Letters – Issue 75

Worth a thousand words

Your reviewer, Paul Thompson (NZB, August 2006) says of Laurence Aberhart’s Domestic Architecture (1974-2005):

The function of this book is problematic – its natural meaning would seem to be as a catalogue to accompany an exhibition, and the book does list “exhibitions with particular relevance to this publication”. Individual copies are numbered in an edition of 500, so perhaps it’s intended as much as a “collectable” as a record.
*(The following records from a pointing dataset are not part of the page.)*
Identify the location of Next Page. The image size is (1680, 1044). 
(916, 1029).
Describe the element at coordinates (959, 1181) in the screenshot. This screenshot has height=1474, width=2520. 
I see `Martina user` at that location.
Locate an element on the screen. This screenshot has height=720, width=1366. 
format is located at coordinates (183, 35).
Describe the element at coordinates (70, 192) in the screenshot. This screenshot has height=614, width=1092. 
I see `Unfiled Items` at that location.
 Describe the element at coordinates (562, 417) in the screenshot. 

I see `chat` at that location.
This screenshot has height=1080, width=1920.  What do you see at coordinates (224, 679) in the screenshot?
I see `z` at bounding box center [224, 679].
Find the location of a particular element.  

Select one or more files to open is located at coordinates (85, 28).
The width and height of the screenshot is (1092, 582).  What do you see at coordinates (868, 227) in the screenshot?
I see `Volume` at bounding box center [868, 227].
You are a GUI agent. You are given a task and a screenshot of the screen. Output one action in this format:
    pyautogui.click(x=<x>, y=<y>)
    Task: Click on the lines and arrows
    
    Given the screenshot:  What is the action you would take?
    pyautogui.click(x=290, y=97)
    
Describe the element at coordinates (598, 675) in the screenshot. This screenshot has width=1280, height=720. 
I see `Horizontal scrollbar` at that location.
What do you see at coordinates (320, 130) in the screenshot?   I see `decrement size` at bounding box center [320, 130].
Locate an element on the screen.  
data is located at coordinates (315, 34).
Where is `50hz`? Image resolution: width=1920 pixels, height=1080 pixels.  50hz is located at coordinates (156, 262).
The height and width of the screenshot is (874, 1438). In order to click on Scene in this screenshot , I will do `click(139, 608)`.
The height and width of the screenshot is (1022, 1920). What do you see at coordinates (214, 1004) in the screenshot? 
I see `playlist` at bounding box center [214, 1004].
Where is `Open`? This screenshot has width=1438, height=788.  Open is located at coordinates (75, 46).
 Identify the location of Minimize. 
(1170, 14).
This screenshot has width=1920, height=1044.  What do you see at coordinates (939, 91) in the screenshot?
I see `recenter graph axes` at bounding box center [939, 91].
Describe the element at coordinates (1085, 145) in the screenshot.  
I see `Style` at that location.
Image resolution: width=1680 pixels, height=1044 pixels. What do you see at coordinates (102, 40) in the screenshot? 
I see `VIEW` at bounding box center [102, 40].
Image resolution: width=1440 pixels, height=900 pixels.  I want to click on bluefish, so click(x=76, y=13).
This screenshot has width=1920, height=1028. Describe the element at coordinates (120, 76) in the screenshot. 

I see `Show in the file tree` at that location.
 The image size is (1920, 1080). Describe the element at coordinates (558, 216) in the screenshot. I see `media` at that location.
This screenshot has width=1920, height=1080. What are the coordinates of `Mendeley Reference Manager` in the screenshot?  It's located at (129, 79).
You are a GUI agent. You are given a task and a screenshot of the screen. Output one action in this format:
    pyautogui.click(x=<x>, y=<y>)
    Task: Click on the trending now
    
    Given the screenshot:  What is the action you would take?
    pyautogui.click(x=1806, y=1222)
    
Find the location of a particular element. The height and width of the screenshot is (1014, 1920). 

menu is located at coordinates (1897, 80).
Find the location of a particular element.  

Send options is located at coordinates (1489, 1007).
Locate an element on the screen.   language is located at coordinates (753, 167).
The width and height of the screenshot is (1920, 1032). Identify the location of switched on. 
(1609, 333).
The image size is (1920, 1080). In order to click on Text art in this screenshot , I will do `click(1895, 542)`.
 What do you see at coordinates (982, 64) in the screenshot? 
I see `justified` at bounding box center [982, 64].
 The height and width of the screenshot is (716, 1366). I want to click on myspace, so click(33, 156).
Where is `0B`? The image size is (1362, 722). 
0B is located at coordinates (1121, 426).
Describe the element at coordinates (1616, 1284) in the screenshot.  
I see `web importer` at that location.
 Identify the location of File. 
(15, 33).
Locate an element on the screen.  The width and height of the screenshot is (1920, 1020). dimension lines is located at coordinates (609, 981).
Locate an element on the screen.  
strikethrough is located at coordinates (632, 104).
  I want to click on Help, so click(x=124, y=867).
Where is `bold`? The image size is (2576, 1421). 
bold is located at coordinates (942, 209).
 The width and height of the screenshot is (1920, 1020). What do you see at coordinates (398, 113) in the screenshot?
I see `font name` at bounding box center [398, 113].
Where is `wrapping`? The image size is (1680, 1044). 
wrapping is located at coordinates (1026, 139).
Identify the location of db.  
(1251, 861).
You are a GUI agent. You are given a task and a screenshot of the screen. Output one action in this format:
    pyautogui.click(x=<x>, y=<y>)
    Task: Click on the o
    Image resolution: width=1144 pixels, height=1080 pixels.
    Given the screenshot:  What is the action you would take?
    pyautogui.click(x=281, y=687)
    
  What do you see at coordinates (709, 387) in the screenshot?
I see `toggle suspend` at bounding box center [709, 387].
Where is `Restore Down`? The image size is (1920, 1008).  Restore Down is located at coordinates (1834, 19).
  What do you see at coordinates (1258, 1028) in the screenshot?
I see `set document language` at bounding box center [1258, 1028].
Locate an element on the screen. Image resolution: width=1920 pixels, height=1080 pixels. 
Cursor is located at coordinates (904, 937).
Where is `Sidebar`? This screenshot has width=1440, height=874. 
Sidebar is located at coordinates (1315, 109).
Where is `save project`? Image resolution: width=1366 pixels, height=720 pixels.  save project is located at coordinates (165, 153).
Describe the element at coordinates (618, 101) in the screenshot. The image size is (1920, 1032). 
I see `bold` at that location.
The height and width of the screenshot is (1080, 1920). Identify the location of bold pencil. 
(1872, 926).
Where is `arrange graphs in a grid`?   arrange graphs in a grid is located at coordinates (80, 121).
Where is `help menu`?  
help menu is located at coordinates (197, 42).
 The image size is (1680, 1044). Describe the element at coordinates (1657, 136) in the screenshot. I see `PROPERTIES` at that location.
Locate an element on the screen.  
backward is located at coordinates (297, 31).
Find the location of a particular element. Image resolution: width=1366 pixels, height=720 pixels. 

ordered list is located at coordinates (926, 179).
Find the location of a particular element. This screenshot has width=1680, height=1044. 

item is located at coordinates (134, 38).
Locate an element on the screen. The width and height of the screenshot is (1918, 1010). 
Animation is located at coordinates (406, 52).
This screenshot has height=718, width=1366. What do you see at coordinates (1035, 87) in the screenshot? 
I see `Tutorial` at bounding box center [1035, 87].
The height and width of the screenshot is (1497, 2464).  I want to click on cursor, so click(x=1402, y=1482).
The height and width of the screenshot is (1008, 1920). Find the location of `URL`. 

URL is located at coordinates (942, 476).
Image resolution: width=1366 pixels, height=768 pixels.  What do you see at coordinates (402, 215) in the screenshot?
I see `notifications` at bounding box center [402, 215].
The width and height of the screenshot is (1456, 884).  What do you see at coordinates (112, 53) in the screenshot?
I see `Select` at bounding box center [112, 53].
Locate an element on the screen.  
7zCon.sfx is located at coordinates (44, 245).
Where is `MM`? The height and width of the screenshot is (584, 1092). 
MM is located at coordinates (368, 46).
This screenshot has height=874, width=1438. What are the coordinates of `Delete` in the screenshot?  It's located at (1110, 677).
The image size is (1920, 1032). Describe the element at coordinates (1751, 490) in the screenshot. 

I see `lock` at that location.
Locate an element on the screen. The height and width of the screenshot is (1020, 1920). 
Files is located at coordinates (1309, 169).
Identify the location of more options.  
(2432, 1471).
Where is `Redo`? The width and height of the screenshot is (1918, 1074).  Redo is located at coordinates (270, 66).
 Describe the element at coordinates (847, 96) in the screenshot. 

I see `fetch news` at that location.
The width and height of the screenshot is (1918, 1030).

But on p2 of the very sparsely-worded publication is “Published by McNamara Gallery Photography in association with the exhibition: Laurence Aberhart domestic architecture 7 December 2005-28 January 2006.” Also, the aim of the project was clearly outlined in the single-page introduction: “In giving consideration to a single subject, identified as a category within the wider body of his work, one can trace the artist’s evolving practice in an illuminating manner.”

The reviewer is correct in his interpretation that the book “relies on its 103 pictures to do the talking … The photographs themselves do the work”, and it is my concern about the quality of much art writing, which drives a wedge between the work and the viewer, that drives me to encourage this interpretation.

Paul McNamara, McNamara Gallery
Wanganui

Paul Thompson responds: Paul McNamara is right – that information does appear in 8pt font on p2, along with other routine publishing information, and I missed it. However my concern that the photographs are too small to illuminate the development of this aspect of Aberhart’s work over a long period – the stated aim of the publication – still stands.

 

Haeccity and thisness

I was interested in your use of the word “thisness” in the note on my poetry collection Look Out (Bookshelf, NZB June 2006). I’ve never come across it before. Assuming at first that it was newly coined by NZB, I checked in Chambers and Oxford dictionaries and there it was, a literal translation of the Latin “haeccity”. The meaning pleased me I am glad to say!

It would be interesting to know how readers interpreted the description – those I spoke to about it also assumed it was coined.